■ DETTAGLI DEL PROBLEMA
Ricopia senza alcuna modifica le righe dei record, partendo dalla riga che contiene "The height and width of the screenshot is (200, 253).", inclusa, e proseguendo fino all'ultima riga dei record.

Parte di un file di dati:

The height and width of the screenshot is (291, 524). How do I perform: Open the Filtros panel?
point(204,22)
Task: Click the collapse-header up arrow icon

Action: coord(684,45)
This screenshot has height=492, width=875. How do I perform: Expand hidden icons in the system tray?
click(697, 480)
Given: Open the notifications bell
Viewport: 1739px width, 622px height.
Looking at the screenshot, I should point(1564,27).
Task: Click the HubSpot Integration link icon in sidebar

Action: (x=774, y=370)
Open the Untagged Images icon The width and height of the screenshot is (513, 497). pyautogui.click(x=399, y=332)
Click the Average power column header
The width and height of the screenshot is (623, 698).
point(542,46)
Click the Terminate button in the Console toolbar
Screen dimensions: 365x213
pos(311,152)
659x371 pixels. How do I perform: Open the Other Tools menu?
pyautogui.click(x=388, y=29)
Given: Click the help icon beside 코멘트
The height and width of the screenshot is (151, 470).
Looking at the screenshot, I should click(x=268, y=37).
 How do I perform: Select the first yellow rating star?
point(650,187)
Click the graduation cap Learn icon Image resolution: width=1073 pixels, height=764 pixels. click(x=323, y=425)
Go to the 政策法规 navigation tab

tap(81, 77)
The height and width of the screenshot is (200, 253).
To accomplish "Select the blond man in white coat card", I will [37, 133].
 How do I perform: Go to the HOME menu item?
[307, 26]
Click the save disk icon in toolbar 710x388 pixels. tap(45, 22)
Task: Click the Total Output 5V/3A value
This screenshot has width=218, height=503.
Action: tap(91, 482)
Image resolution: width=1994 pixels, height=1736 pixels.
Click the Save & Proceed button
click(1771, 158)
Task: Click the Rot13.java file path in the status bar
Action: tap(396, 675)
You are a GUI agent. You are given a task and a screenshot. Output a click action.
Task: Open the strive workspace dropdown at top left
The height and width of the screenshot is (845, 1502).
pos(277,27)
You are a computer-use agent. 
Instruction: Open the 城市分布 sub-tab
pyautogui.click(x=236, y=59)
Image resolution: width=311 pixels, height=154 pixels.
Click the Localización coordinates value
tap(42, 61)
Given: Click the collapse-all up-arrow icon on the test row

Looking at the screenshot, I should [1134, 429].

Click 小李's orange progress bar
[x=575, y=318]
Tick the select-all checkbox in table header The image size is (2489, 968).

■ RISULTATO DELL'ESERCIZIO
The height and width of the screenshot is (200, 253).
To accomplish "Select the blond man in white coat card", I will [37, 133].
 How do I perform: Go to the HOME menu item?
[307, 26]
Click the save disk icon in toolbar 710x388 pixels. tap(45, 22)
Task: Click the Total Output 5V/3A value
This screenshot has width=218, height=503.
Action: tap(91, 482)
Image resolution: width=1994 pixels, height=1736 pixels.
Click the Save & Proceed button
click(1771, 158)
Task: Click the Rot13.java file path in the status bar
Action: tap(396, 675)
You are a GUI agent. You are given a task and a screenshot. Output a click action.
Task: Open the strive workspace dropdown at top left
The height and width of the screenshot is (845, 1502).
pos(277,27)
You are a computer-use agent. 
Instruction: Open the 城市分布 sub-tab
pyautogui.click(x=236, y=59)
Image resolution: width=311 pixels, height=154 pixels.
Click the Localización coordinates value
tap(42, 61)
Given: Click the collapse-all up-arrow icon on the test row

Looking at the screenshot, I should [1134, 429].

Click 小李's orange progress bar
[x=575, y=318]
Tick the select-all checkbox in table header The image size is (2489, 968).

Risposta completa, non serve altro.